(Beginning of Extracted entries)

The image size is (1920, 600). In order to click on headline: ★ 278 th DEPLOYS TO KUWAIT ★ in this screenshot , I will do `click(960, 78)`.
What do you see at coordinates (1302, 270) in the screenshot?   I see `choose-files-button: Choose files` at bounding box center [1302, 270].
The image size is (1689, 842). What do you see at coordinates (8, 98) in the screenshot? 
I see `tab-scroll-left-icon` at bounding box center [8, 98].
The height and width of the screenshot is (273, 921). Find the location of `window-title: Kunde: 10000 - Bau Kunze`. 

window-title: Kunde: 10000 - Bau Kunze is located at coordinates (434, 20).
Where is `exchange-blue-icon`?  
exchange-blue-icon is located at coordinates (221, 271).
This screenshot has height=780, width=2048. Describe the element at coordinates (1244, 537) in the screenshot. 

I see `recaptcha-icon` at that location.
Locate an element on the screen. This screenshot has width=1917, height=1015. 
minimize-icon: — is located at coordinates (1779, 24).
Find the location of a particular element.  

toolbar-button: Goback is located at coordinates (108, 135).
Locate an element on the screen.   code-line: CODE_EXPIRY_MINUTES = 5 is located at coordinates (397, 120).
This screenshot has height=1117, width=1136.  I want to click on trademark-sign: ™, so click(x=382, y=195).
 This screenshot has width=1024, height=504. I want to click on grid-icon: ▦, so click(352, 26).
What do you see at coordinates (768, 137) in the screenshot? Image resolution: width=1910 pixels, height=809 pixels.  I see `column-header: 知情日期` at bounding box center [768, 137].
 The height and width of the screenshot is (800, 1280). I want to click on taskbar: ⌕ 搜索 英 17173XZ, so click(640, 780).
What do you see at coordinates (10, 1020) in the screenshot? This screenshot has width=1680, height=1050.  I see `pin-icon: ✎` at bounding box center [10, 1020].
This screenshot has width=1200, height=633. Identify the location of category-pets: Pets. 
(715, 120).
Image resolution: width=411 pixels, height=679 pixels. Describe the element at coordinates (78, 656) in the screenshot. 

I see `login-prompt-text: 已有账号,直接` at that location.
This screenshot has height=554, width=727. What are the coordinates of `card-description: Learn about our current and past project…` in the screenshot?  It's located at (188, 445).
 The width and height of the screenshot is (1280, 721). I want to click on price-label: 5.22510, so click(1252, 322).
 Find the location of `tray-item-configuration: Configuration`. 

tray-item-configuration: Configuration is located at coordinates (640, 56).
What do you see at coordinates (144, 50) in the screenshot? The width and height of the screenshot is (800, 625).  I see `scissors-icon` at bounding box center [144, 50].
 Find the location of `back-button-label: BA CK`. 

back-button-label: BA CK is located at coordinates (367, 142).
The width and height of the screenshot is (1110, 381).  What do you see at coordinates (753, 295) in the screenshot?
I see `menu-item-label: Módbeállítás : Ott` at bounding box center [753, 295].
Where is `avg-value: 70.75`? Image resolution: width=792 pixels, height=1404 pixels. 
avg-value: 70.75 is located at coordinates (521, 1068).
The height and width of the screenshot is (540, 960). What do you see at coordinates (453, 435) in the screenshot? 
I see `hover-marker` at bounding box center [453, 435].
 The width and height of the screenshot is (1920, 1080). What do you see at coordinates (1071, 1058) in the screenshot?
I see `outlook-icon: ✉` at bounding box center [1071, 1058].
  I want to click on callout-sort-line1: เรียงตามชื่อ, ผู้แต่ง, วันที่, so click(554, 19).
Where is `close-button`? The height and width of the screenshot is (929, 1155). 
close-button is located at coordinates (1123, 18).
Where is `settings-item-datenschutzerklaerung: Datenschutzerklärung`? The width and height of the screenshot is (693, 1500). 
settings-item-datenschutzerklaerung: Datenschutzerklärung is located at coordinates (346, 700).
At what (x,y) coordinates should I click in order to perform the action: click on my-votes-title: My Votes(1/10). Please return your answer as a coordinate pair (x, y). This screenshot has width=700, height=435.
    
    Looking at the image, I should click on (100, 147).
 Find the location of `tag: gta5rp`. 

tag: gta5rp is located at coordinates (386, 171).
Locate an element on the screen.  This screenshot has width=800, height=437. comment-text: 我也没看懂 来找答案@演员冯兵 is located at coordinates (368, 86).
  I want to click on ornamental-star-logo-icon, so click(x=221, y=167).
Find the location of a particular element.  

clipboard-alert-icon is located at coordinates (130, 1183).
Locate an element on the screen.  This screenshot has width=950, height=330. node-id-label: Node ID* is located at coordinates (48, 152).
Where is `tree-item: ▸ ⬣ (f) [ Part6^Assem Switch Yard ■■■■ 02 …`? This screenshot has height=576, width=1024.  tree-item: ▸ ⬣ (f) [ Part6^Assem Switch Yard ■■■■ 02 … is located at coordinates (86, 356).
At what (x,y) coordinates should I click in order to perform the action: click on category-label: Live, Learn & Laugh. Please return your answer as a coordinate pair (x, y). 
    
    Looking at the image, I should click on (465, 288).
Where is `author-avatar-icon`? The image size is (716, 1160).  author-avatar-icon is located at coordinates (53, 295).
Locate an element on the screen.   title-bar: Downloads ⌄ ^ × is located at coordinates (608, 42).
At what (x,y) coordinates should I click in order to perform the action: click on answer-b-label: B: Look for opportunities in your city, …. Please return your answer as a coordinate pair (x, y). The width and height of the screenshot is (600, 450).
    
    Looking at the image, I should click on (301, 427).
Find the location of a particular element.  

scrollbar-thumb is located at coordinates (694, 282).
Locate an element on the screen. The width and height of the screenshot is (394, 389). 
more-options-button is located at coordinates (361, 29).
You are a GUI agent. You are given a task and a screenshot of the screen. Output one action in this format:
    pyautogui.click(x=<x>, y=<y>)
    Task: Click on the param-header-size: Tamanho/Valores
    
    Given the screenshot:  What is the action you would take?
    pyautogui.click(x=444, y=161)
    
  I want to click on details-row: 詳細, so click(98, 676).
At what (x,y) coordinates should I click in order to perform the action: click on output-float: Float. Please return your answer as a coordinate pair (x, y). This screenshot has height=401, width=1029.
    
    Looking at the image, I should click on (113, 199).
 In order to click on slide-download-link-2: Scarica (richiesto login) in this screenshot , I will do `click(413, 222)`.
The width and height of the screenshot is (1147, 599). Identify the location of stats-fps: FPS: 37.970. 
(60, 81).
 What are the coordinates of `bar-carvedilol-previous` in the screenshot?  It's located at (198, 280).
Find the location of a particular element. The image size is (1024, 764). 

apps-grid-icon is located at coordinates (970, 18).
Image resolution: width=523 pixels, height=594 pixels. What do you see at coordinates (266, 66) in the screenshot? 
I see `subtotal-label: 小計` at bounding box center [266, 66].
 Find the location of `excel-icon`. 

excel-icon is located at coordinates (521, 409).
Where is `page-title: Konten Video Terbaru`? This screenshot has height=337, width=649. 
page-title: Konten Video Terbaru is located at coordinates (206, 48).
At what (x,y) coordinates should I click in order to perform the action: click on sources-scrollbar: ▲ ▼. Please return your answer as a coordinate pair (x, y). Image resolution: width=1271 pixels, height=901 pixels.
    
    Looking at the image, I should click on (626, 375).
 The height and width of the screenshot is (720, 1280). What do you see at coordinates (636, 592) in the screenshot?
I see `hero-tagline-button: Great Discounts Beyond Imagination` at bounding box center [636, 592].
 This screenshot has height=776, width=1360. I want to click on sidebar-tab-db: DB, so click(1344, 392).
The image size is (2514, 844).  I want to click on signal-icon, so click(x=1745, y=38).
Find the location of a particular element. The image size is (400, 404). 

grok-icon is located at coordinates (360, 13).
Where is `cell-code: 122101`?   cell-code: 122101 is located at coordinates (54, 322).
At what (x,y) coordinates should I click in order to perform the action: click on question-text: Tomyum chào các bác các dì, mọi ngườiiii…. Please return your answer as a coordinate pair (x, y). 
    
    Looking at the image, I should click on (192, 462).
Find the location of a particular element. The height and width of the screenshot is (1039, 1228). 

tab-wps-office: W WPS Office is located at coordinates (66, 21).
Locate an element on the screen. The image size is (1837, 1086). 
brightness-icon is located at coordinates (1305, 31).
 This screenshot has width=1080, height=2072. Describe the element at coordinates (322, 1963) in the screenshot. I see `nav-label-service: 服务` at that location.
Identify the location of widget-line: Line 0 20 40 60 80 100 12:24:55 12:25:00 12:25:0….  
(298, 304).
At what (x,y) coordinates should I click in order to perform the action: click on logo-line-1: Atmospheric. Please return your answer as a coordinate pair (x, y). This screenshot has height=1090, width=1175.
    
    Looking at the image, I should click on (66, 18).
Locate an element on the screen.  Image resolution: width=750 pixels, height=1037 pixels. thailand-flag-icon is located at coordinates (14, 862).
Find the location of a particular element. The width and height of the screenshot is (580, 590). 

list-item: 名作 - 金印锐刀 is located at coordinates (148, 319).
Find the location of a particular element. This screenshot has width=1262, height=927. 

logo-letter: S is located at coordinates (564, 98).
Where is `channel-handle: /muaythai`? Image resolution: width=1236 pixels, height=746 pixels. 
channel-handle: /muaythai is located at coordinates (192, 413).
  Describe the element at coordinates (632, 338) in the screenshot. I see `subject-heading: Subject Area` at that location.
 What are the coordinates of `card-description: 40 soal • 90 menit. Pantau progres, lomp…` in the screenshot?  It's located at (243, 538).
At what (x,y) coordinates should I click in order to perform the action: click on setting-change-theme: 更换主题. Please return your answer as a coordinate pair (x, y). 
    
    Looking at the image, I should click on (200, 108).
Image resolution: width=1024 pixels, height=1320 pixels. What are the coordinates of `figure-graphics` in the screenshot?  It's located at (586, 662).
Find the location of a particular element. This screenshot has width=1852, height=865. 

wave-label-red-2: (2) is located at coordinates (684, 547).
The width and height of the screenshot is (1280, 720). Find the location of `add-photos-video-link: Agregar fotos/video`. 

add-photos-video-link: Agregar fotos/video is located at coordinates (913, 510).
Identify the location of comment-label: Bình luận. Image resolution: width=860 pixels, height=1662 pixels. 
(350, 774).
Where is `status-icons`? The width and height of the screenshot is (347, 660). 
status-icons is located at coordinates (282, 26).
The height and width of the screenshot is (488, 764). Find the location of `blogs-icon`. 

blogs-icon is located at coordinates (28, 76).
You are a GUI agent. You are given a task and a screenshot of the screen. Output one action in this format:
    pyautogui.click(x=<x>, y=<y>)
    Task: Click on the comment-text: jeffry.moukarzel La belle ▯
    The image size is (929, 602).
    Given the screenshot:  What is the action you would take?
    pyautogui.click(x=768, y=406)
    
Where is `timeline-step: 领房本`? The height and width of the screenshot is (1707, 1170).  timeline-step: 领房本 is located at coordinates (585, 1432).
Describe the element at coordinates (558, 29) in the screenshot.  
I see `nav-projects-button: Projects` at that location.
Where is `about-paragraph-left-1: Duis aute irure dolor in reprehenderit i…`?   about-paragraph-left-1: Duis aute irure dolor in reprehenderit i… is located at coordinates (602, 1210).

(End of Extracted entries)

## What is being asked
Copy out all the lines from the one containing "The width and height of the screenshot is (1147, 599)." down to the one containing "at (198, 280).", both included, without any changes.

## Response below
The width and height of the screenshot is (1147, 599). Identify the location of stats-fps: FPS: 37.970. 
(60, 81).
 What are the coordinates of `bar-carvedilol-previous` in the screenshot?  It's located at (198, 280).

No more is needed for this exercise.